# Given task
Shift every coordinate in the answers by -86 and write out again the part of the entries that opens with the line containing "How do I perform: Select the step number 04?" and closes with the line containing "pyautogui.click(x=490, y=55)", both included, requests and all. Leave the pictures out.

Screen-element location records
◆ ◆ ◆
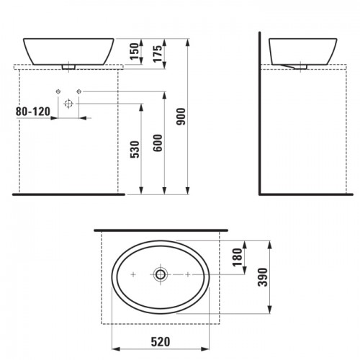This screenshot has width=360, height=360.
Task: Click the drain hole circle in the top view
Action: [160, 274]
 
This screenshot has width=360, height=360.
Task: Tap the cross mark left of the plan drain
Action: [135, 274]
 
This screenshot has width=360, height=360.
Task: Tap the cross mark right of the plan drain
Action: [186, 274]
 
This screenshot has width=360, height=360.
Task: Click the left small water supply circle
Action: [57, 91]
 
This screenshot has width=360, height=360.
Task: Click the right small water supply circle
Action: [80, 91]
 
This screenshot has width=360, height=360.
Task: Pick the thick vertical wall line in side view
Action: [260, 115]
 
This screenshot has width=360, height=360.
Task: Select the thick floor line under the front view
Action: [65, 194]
◆ ◆ ◆
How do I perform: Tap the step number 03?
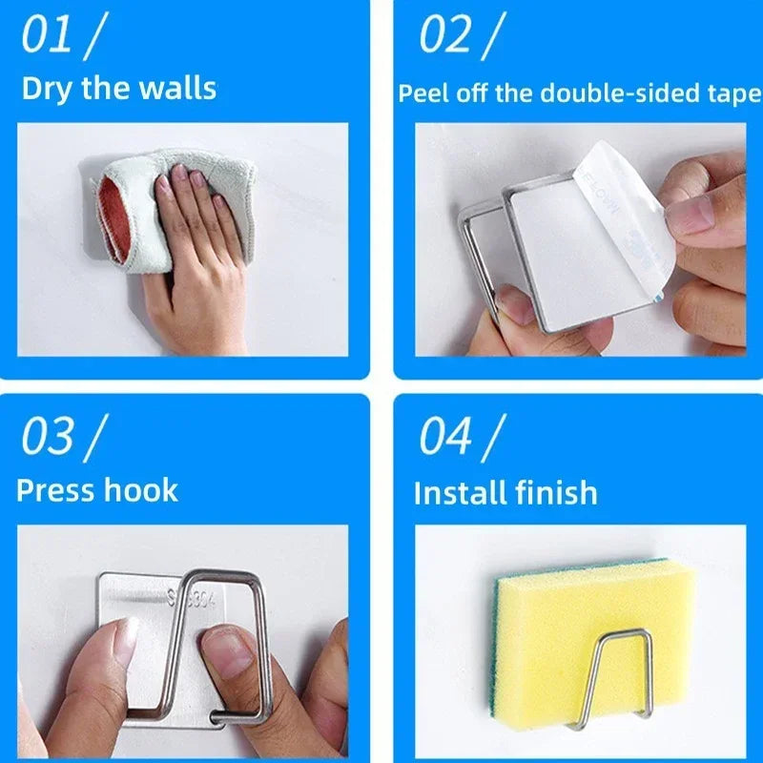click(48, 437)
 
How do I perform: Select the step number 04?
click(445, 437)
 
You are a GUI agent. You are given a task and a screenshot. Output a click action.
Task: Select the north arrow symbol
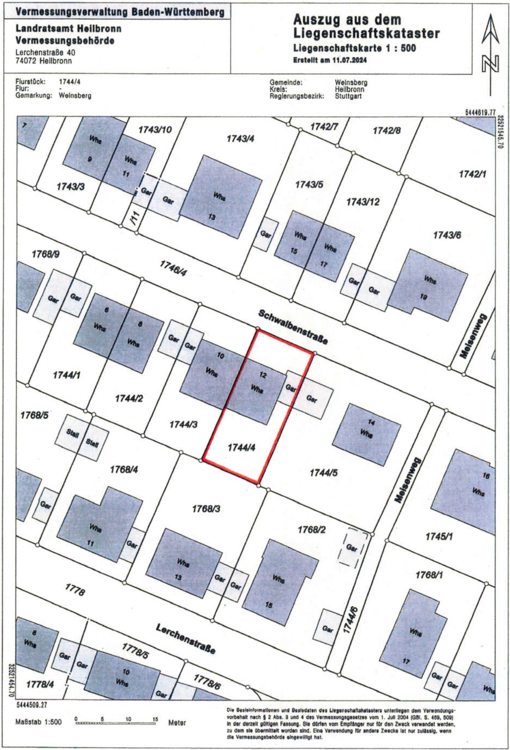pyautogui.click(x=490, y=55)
◆ ◆ ◆
# Reply
How do I perform: Select the step number 04?
click(359, 351)
 
You are a GUI agent. You are given a task and a screenshot. Output a click action.
Task: Select the north arrow symbol
pyautogui.click(x=404, y=-31)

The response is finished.